▶ _Instructions to follow_
For this exercise, output the entries below exactly from the line that holds "Open the Stop Music action card" to the line that holds "Instruction: Click the", both ends included. No pictures belong in the copy.

▶ _Records for the task_
________________________

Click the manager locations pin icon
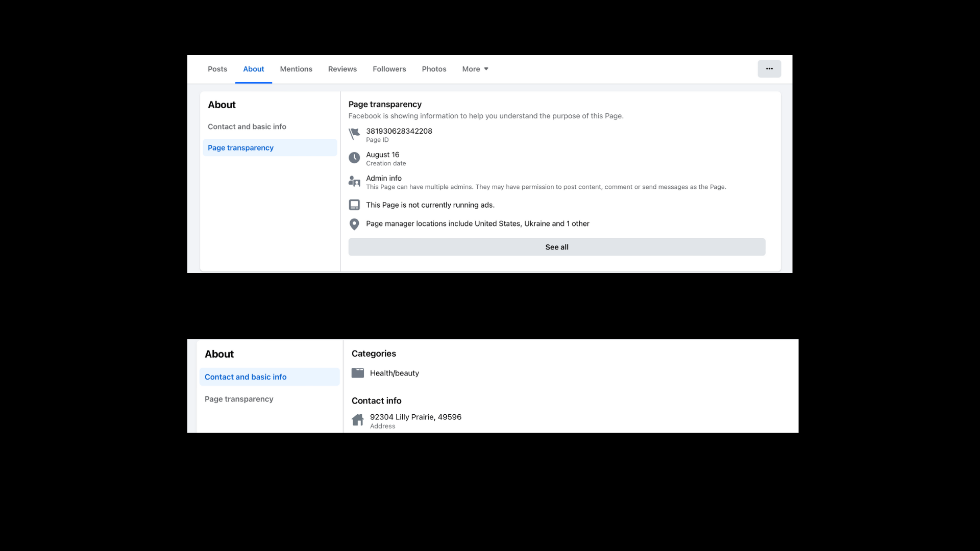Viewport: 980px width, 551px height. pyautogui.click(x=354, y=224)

________________________

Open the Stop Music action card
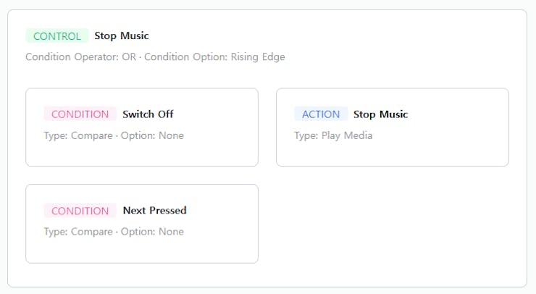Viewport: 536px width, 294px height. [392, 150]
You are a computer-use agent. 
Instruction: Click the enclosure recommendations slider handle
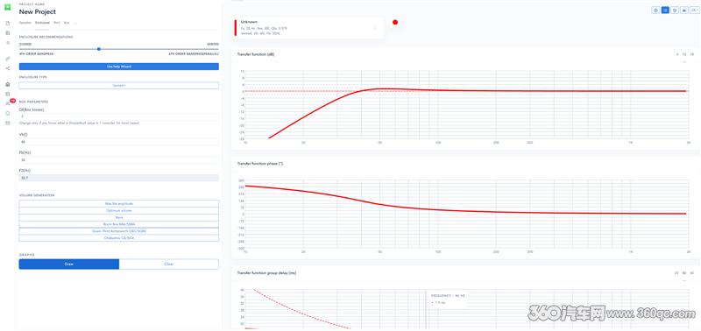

________________________

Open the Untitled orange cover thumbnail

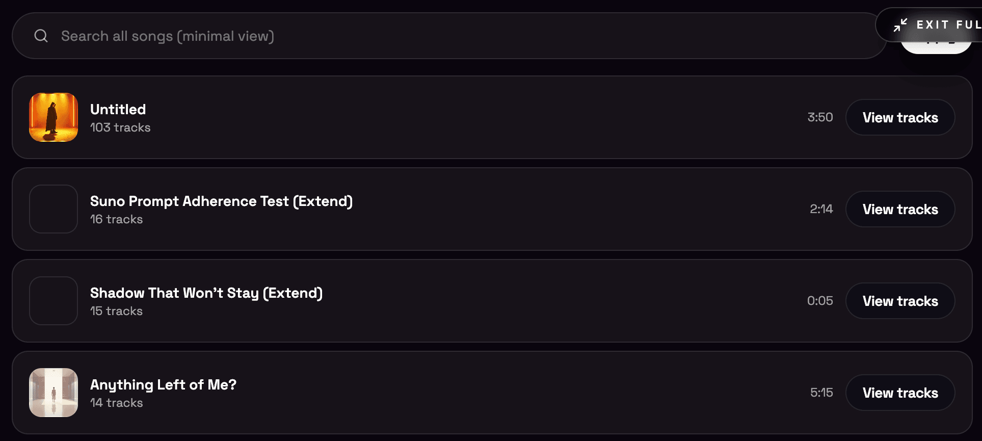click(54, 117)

________________________

▶ _Written answer_
Open the Stop Music action card
Viewport: 536px width, 294px height. [392, 150]
You are a computer-use agent. 
Instruction: Click the enclosure recommendations slider handle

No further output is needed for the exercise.